[Items listed in a dataset]
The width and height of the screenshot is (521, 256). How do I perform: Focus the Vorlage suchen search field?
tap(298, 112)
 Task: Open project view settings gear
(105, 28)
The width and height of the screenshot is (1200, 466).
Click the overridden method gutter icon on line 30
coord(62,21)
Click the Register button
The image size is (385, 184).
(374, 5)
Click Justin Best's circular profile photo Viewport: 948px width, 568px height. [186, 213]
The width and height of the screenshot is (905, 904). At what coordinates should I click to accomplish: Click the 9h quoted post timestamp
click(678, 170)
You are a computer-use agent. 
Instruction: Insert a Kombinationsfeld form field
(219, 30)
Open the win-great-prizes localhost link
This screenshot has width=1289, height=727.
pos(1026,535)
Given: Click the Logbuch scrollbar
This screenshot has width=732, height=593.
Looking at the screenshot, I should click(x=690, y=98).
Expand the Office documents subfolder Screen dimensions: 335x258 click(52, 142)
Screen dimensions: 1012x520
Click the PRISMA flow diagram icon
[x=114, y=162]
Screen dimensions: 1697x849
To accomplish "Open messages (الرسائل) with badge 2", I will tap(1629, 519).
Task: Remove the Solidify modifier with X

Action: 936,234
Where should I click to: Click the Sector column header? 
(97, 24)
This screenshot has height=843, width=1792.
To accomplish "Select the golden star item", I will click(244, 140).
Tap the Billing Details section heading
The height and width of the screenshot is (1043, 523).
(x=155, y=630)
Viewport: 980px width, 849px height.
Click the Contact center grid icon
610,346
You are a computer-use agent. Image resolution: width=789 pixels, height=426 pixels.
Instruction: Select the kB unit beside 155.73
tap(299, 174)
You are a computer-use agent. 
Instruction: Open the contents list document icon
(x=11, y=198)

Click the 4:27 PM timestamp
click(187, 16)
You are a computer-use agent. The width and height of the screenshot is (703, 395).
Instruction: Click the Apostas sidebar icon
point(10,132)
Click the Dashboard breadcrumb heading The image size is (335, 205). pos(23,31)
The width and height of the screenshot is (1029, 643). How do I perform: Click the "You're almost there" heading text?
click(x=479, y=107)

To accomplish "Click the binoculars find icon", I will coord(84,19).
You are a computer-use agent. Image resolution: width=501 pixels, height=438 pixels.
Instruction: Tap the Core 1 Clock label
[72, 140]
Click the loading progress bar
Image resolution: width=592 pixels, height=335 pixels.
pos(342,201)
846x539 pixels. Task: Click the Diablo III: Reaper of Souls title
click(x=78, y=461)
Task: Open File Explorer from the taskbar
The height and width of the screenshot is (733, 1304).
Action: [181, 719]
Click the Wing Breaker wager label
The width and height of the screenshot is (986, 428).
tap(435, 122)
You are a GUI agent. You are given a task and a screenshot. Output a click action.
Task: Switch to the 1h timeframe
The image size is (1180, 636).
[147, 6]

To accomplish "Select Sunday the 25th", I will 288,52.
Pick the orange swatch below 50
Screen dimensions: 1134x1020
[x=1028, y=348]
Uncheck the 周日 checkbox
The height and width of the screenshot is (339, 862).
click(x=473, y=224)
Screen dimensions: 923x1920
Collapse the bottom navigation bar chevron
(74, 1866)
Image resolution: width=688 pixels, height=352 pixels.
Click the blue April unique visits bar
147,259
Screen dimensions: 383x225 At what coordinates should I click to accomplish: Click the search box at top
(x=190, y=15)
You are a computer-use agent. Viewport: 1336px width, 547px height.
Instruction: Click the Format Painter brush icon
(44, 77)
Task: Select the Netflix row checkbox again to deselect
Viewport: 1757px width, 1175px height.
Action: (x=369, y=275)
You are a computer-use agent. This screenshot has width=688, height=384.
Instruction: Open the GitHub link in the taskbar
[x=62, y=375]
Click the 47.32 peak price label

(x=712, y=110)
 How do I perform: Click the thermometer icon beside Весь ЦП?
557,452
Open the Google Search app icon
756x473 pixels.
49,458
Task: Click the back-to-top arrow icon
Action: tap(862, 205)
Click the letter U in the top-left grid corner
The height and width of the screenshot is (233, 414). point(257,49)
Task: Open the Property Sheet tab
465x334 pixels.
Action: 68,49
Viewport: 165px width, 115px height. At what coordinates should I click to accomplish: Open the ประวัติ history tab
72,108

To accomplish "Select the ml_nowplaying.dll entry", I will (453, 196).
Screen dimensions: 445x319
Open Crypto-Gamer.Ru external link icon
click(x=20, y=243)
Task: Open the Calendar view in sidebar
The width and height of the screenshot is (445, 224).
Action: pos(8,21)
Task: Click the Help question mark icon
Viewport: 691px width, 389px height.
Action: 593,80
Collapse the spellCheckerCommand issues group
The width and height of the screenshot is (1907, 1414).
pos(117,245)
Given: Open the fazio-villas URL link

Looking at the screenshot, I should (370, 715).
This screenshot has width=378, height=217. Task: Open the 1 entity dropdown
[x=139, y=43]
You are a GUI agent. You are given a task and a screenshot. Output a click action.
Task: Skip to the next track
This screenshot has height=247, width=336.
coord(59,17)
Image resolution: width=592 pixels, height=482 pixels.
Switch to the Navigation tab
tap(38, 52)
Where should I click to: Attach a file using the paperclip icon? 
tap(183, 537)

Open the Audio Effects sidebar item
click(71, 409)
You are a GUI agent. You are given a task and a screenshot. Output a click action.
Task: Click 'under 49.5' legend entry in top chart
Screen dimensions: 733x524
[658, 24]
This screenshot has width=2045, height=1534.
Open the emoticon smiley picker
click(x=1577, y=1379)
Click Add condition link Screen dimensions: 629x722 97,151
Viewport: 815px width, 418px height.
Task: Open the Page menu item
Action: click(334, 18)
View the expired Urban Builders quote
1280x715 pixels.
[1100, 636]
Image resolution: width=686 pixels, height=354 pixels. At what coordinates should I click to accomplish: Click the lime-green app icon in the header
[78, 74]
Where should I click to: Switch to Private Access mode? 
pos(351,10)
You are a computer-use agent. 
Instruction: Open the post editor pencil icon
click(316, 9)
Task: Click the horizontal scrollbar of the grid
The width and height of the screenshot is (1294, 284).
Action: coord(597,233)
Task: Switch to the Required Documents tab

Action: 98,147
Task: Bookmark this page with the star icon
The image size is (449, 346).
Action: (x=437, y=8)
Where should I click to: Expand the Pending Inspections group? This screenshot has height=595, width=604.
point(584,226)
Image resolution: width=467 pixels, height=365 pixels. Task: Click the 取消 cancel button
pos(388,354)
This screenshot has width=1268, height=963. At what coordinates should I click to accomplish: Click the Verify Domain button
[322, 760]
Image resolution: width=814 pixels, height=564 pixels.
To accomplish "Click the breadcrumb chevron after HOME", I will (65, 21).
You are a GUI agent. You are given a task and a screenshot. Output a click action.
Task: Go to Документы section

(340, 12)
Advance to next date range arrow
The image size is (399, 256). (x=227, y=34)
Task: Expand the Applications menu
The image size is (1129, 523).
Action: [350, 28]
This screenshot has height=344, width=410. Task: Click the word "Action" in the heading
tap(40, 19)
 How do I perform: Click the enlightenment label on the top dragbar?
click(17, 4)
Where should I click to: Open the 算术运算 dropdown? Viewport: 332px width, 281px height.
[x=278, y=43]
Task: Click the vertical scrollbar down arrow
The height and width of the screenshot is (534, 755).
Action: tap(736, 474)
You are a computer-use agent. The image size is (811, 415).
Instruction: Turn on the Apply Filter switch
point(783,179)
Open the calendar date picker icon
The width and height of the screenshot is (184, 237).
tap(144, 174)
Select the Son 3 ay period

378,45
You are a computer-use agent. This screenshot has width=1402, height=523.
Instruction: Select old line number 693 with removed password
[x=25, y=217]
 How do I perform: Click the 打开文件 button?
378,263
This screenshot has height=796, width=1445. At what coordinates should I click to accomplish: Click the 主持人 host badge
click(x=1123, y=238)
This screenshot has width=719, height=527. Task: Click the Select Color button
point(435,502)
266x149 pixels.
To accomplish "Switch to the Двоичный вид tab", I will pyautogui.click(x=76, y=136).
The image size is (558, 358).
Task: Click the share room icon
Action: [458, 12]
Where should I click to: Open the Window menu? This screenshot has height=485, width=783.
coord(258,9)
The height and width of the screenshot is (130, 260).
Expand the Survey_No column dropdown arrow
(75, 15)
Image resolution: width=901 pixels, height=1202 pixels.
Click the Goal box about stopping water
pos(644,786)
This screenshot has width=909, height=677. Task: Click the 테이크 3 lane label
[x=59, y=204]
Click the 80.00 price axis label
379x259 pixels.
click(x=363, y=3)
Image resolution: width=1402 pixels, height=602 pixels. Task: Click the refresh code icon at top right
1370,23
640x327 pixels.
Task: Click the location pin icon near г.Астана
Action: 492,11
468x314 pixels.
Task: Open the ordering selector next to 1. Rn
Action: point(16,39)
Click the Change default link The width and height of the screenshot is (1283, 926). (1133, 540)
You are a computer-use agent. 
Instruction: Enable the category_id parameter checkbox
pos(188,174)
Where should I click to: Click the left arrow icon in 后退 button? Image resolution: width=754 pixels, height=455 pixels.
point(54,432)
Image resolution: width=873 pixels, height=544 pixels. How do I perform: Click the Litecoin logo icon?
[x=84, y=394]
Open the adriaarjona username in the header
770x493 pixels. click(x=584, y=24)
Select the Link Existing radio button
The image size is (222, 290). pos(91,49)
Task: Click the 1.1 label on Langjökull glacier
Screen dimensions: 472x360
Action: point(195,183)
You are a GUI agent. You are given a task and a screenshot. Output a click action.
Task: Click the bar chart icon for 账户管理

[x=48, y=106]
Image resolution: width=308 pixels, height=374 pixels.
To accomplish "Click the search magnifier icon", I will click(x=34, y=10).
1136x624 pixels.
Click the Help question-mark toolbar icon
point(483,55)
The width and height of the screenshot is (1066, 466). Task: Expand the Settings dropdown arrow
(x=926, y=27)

● **What to produce**: Write out unchanged every line of the listing from the line containing "Click the Dashboard" through the line containing "click(x=473, y=224)", including both of those lines.

● **Task result**:
Click the Dashboard breadcrumb heading The image size is (335, 205). pos(23,31)
The width and height of the screenshot is (1029, 643). How do I perform: Click the "You're almost there" heading text?
click(x=479, y=107)

To accomplish "Click the binoculars find icon", I will coord(84,19).
You are a computer-use agent. Image resolution: width=501 pixels, height=438 pixels.
Instruction: Tap the Core 1 Clock label
[72, 140]
Click the loading progress bar
Image resolution: width=592 pixels, height=335 pixels.
pos(342,201)
846x539 pixels. Task: Click the Diablo III: Reaper of Souls title
click(x=78, y=461)
Task: Open File Explorer from the taskbar
The height and width of the screenshot is (733, 1304).
Action: [181, 719]
Click the Wing Breaker wager label
The width and height of the screenshot is (986, 428).
tap(435, 122)
You are a GUI agent. You are given a task and a screenshot. Output a click action.
Task: Switch to the 1h timeframe
The image size is (1180, 636).
[147, 6]

To accomplish "Select Sunday the 25th", I will 288,52.
Pick the orange swatch below 50
Screen dimensions: 1134x1020
[x=1028, y=348]
Uncheck the 周日 checkbox
The height and width of the screenshot is (339, 862).
click(x=473, y=224)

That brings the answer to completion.